Have you ever tried?
I was somewhere (that shall be not be named) with someone (who shall not be named) and she found a cigarette case someone had left behind. She opened it, looked inside and gasped. I of course subtly asked, "What, what, what? Did you find something? What did you see? Can I see?". I'm smooth like that.
She flashed me a quick look inside the case and I too gasped. Then she looked surprised that I would know what to gasp about. That's right people, I recognize a one-hitter when I see one.
Of course that's about as far as my knowledge goes. I've tried pot about three times in my life. Once with a one-hitter my senior year of high school. Once in something that looked like a box the summer after high school. And once in my college dorm with a homemade diet coke can contraption that was paired with a paper towel roll McGyvered with a piece of Bounce on the end. Inhale can. Exhale through paper towel roll. Produce freshly scented dooby smoke that fooled no one.
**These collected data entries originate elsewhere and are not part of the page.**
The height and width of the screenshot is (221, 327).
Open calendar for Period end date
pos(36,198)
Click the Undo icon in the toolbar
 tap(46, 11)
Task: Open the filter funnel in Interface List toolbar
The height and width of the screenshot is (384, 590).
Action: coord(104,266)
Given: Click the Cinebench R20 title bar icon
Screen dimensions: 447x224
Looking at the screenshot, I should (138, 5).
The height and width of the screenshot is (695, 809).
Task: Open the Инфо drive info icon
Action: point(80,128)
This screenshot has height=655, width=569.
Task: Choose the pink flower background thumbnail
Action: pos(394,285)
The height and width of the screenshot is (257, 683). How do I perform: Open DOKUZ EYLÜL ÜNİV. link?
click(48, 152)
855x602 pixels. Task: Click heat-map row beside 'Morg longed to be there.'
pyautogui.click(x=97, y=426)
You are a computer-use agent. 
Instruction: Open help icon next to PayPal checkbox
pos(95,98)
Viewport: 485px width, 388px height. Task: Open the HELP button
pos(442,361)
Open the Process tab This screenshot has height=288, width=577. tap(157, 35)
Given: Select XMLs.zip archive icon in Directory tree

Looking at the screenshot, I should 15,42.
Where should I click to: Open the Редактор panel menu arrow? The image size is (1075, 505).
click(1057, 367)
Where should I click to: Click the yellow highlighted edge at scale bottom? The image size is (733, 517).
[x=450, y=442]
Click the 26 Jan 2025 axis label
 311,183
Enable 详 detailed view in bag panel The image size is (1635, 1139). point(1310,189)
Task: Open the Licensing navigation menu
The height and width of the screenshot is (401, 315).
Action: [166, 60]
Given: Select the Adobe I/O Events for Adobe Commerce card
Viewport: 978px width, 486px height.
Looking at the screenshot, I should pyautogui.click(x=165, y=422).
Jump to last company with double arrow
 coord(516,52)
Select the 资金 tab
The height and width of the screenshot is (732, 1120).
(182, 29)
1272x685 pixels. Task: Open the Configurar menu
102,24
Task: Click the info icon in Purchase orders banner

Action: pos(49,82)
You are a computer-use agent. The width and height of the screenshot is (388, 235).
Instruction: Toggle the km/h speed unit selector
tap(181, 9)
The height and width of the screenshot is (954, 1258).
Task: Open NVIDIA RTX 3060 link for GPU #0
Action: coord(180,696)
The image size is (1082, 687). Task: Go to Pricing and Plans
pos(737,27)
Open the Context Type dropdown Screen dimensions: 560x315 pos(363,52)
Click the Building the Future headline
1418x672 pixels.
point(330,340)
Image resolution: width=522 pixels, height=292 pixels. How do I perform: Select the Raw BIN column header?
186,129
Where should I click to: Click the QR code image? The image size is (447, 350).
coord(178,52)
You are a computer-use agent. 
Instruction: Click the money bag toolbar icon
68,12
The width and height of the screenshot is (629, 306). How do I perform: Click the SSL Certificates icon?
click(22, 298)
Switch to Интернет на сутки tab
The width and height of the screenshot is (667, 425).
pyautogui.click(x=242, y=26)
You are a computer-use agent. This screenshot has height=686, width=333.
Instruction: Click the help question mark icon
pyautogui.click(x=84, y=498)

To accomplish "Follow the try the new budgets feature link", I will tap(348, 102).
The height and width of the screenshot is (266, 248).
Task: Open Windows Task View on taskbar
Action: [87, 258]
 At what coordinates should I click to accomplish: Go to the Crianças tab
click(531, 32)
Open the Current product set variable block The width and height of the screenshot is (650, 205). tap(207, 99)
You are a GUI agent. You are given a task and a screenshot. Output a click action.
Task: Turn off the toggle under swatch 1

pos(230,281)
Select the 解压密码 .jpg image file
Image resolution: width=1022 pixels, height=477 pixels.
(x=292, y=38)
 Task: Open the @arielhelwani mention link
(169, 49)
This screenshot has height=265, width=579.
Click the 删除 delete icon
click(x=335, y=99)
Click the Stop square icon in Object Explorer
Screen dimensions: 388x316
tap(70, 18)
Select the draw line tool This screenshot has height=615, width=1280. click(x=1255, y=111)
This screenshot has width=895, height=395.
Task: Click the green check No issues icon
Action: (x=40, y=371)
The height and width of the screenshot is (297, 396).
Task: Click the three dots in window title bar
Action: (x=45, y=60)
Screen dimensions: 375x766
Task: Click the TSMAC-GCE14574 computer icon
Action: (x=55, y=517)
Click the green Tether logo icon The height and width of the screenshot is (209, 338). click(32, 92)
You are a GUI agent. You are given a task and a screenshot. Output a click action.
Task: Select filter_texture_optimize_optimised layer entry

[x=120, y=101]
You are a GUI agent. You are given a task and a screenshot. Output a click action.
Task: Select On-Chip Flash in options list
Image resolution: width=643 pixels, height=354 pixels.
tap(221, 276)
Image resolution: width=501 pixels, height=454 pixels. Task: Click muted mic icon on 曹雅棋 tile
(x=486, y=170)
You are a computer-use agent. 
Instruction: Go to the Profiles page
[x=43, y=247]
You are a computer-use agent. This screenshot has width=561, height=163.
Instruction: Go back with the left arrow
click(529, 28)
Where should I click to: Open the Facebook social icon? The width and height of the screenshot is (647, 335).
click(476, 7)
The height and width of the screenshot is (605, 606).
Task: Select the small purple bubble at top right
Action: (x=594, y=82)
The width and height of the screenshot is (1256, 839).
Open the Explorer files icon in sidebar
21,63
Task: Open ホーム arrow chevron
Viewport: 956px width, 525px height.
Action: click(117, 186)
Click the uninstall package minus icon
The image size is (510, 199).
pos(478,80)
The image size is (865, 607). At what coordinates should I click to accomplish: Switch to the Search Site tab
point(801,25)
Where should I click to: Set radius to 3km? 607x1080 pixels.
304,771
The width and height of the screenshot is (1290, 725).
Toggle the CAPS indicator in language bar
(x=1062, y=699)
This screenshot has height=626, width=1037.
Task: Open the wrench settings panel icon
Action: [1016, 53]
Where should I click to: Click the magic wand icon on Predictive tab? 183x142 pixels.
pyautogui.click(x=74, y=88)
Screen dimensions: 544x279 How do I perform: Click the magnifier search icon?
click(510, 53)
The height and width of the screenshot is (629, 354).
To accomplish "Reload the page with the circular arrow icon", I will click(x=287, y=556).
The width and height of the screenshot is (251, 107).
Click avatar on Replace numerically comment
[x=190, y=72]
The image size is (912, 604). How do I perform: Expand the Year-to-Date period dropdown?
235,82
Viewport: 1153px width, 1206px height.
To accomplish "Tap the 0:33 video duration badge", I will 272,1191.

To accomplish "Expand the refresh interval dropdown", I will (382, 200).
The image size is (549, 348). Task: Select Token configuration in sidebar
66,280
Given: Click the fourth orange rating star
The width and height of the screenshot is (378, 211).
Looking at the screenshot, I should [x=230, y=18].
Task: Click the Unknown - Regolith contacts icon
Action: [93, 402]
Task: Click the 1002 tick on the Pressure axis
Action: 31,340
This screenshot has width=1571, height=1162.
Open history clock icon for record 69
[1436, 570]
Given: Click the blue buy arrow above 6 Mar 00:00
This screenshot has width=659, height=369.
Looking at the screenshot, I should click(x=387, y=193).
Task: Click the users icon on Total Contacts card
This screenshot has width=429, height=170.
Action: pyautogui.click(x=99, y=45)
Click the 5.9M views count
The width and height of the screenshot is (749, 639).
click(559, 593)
Flash forward about 15(ahem) years and I'm clean as a whistle. Well, sorta clean. I guess not very clean. I took some postpartum meds that were prescribed after the birth of my daughter. I couldn't even watch Everybody Loves Raymond without crying. "She is just so mean to him!" sob, shake fist at the TV.
So what do I tell my children when they ask about drugs? "Well kids, mommy lit up a few times but all she really got were the munchies. Then I had your sister and got some anti-anxiety meds. Whoa, nice. That was a good mellow."
Maybe instead of Bunco nights we should have Dooby nights? Once a month we all meet at a different home. One mom brings the Febreeze, and another supplies the Cheetos. Everyone kicks back and breathes deep. Pretty soon the fact that my son got a verbal warning for biting someone at camp doesn't seem so bad. "Aaaaaah, no worries. It didn't break the skin". There would be less infighting amongst moms. Or maybe things would get bitchy? "God did you see how dirty Janet's bong water was last week?" But I don't think so, no one would want to harsh their mellow.
Wide-hips would come back into fashion as mom's succumbed to the munchies. Less housework would get done, but dads would get laid more often. Of course there is that pesky parenting business, that might be hard to manage.
Of course I'm not advocating that mom's start lighting up. Or anyone for that matter. Really. But I think moms do need to reach back to that mellow feeling we had when we were younger. Maybe yours wasn't chemically induced, it was just that feeling of unburdened summer freedom. Frankly, I doubt I figured how to inhale enough for the pot to have any effect. I think it was just being young, and having it be ok to chill out with friends. It doesn't matter, try to get back to whatever moment it was for you when you were pre-kids and could still take deep breaths that didn't shudder on release because you were so tense.
Mom's are so hard on each other, hard on ourselves. We need to just stop and chill. Cause it's ok. I promise. You are doing a great job. Your world won't fall apart while you put your feet up and mellow. Cause if we can't then I'm gonna have to start bringing out the jive sticks and we don't want to go there.
Bring us home Olivia.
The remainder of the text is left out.